**Document section**:
-- Opening Marker --

The fair value of an asset is considered to be the price that would be received to sell an asset or paid to transfer a liability in an orderly transaction between market participants at the measurement date. Accounting guidance also establishes a three-level fair value hierarchy that prioritizes the inputs used to measure fair value. The fair value hierarchy gives the highest priority to quoted market prices (Level 1) and the lowest priority to unobservable inputs (Level 3). The three levels of inputs used to measure fair value are as follows:

Level 1 - quoted prices in active markets for identical assets or liabilities accessible by the reporting entity.
Level 2 - observable inputs other than quoted prices included in Level 1, such as quoted prices for similar assets and liabilities in active markets; quoted prices for identical or similar assets and liabilities in markets that are not active; or other inputs that are observable or can be corroborated by observable market data.

10



Level 3 - unobservable inputs for an asset or liability. Unobservable inputs should only be used to the extent observable inputs are not available.

The Company’s short-term financial instruments include cash and cash equivalents, accounts receivable and accounts payable.  The carrying value of the short term financial instruments approximates the fair value due to their short-term nature. These financial instruments have no stated maturities or the financial instruments have short-term maturities that approximate market.

-- Closing Marker --

**Work task**: Copy the fair value passage between "The Company’s short-term" and "that approximate market.", inclusive, swapping "carrying value" for "book value". Rely only on the fair value passage above.

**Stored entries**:
-- Opening Marker --

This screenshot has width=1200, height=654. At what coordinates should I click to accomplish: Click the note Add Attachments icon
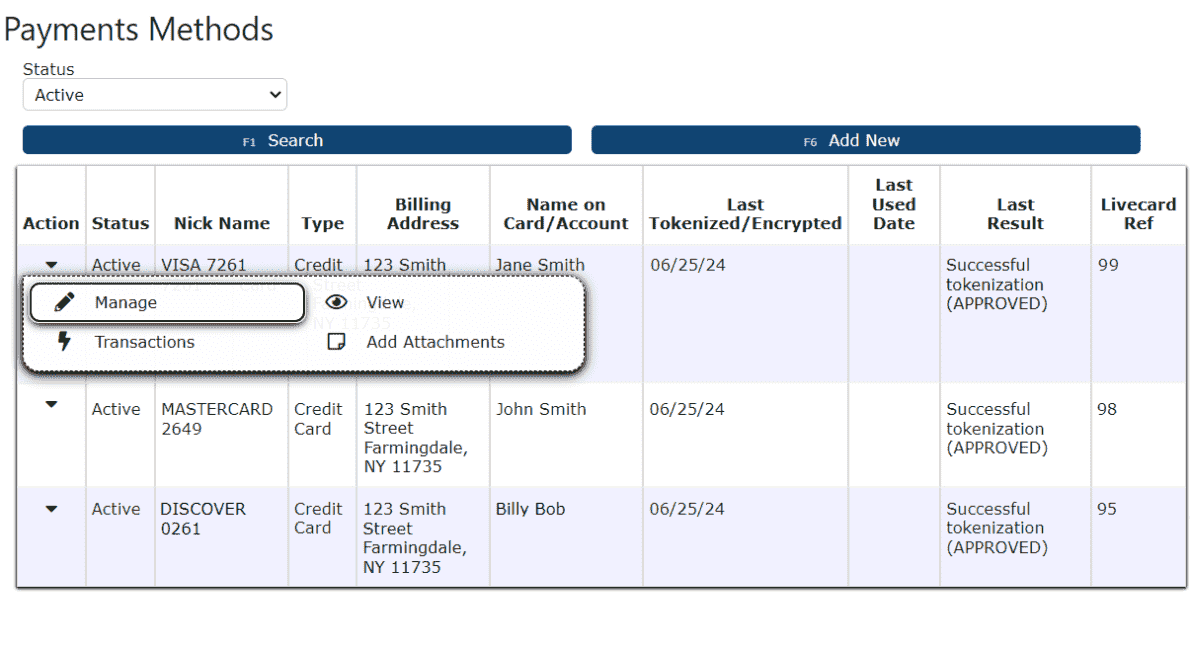[x=337, y=342]
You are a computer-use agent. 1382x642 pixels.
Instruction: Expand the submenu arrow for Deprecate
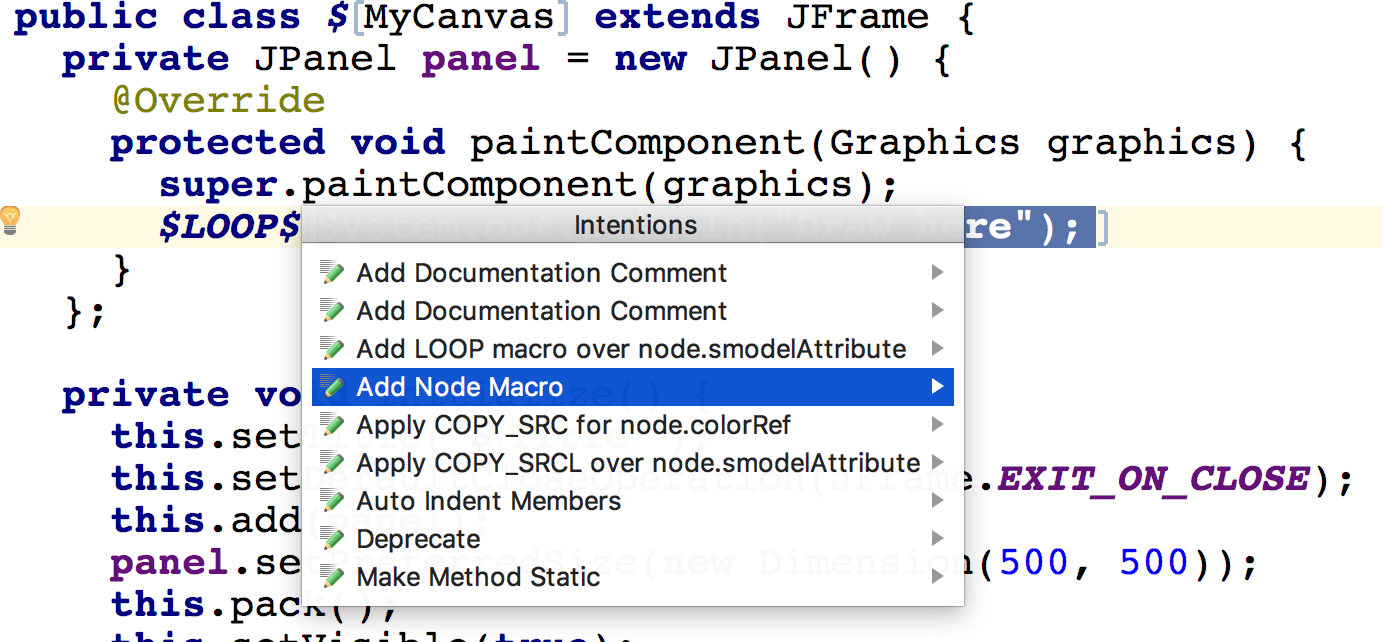(x=937, y=539)
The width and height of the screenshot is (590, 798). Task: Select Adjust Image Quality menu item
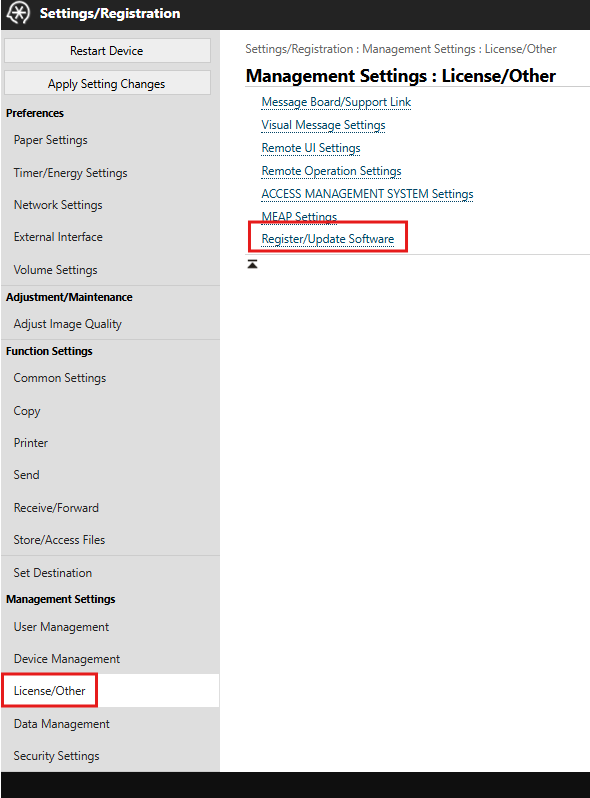(68, 324)
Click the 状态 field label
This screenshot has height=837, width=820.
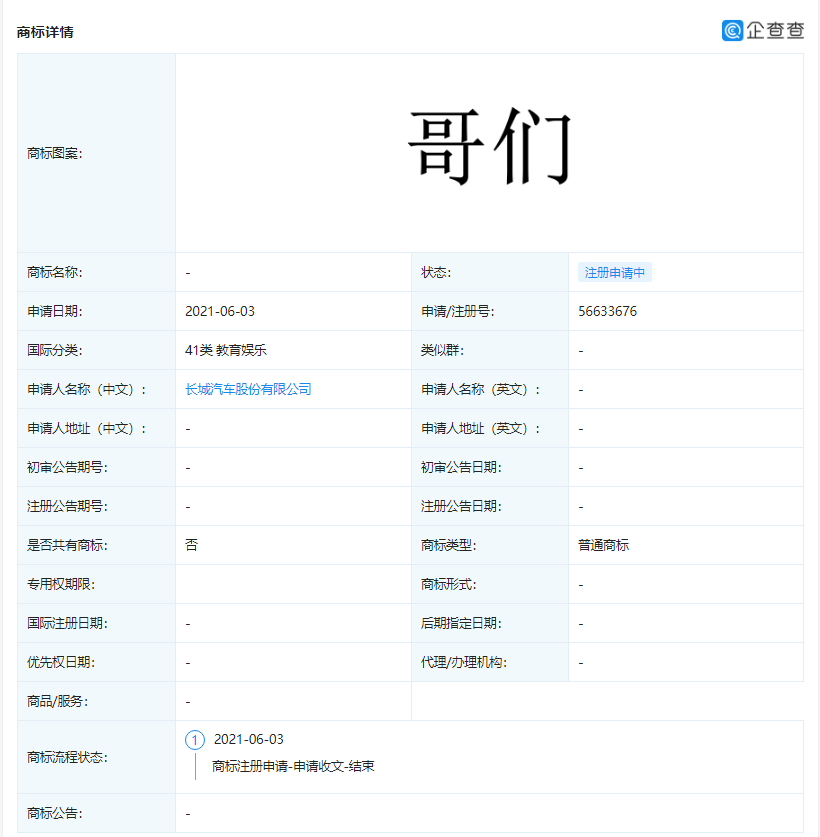click(437, 272)
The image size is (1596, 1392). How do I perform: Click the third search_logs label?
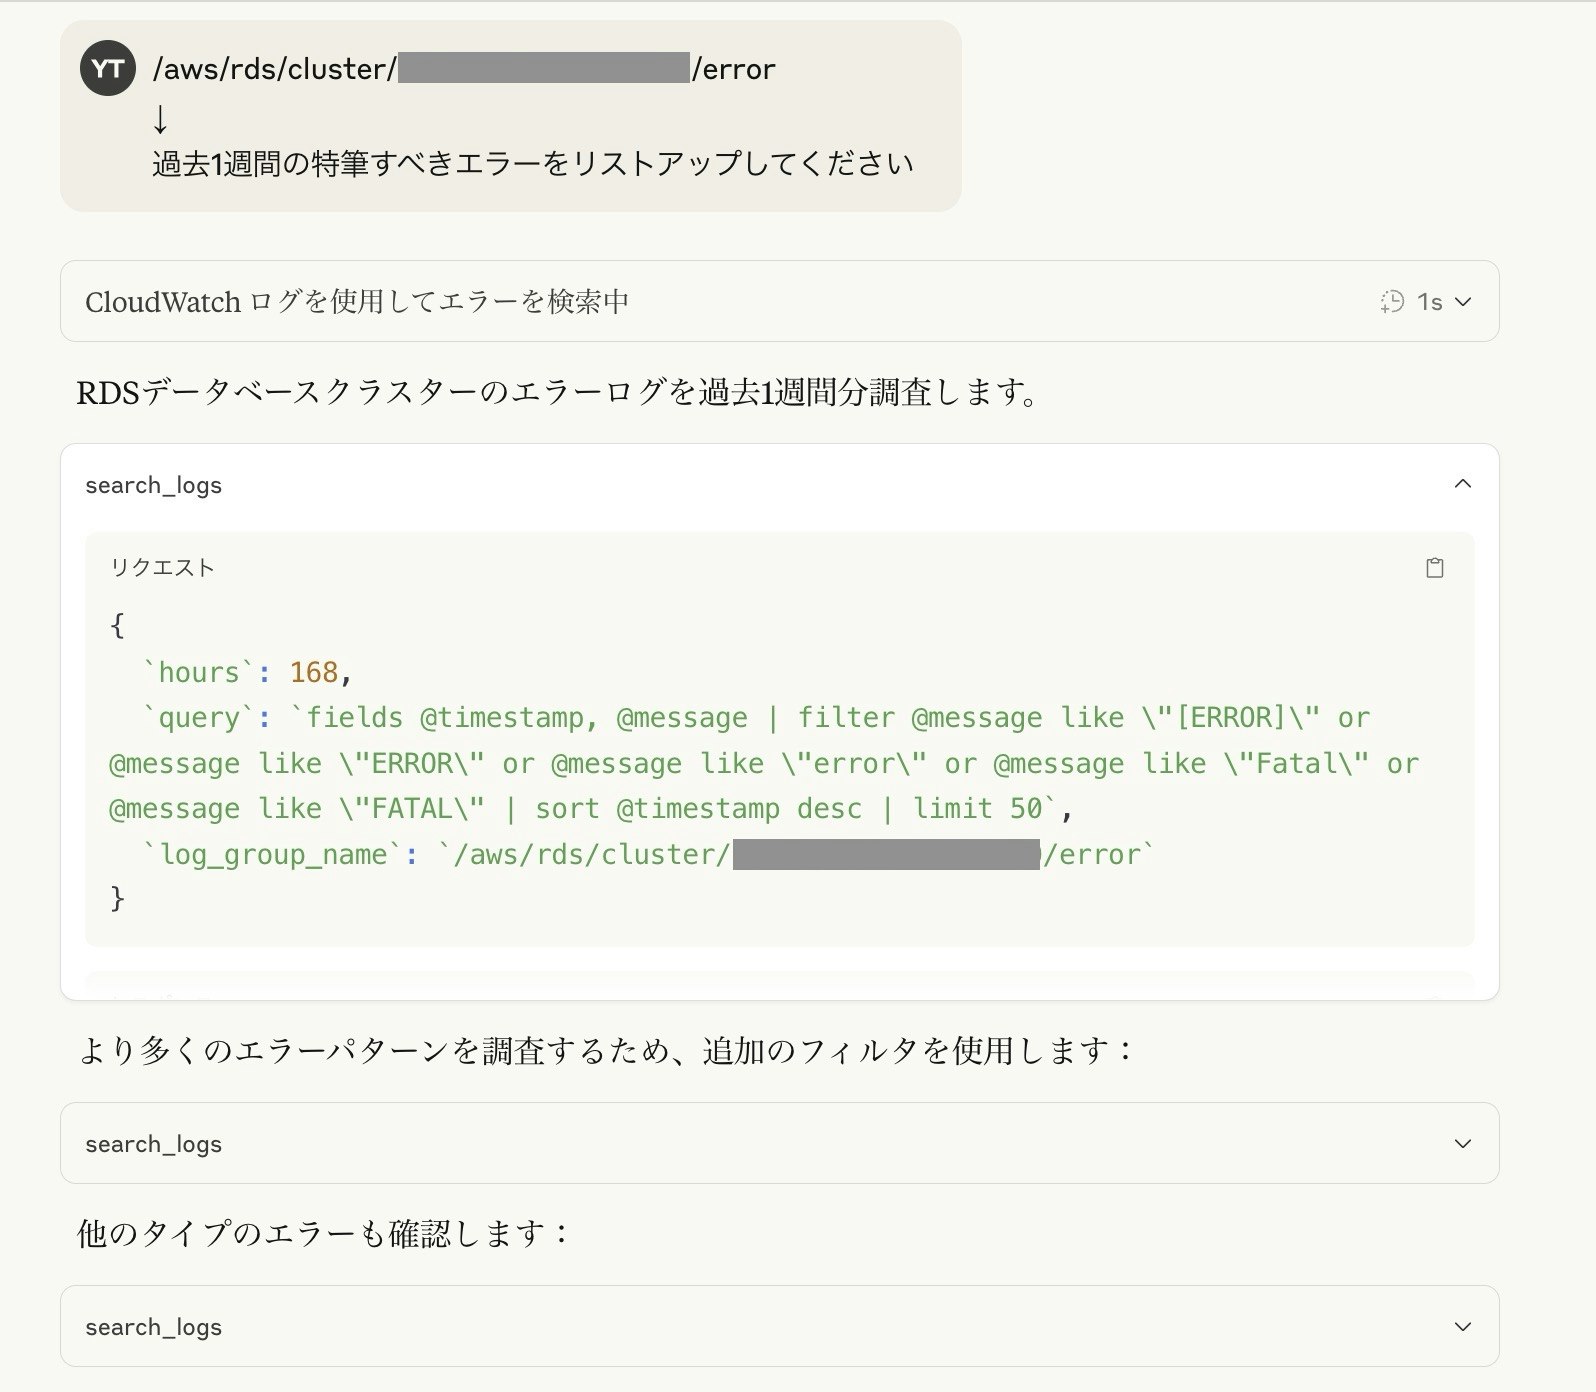click(154, 1327)
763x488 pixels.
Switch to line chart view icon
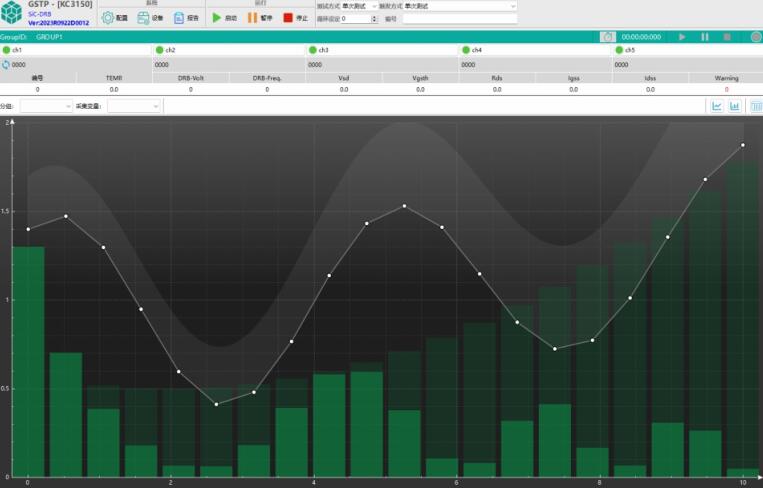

-- Closing Marker --

**Response**:
The Company’s short-term financial instruments include cash and cash equivalents, accounts receivable and accounts payable.  The book value of the short term financial instruments approximates the fair value due to their short-term nature. These financial instruments have no stated maturities or the financial instruments have short-term maturities that approximate market.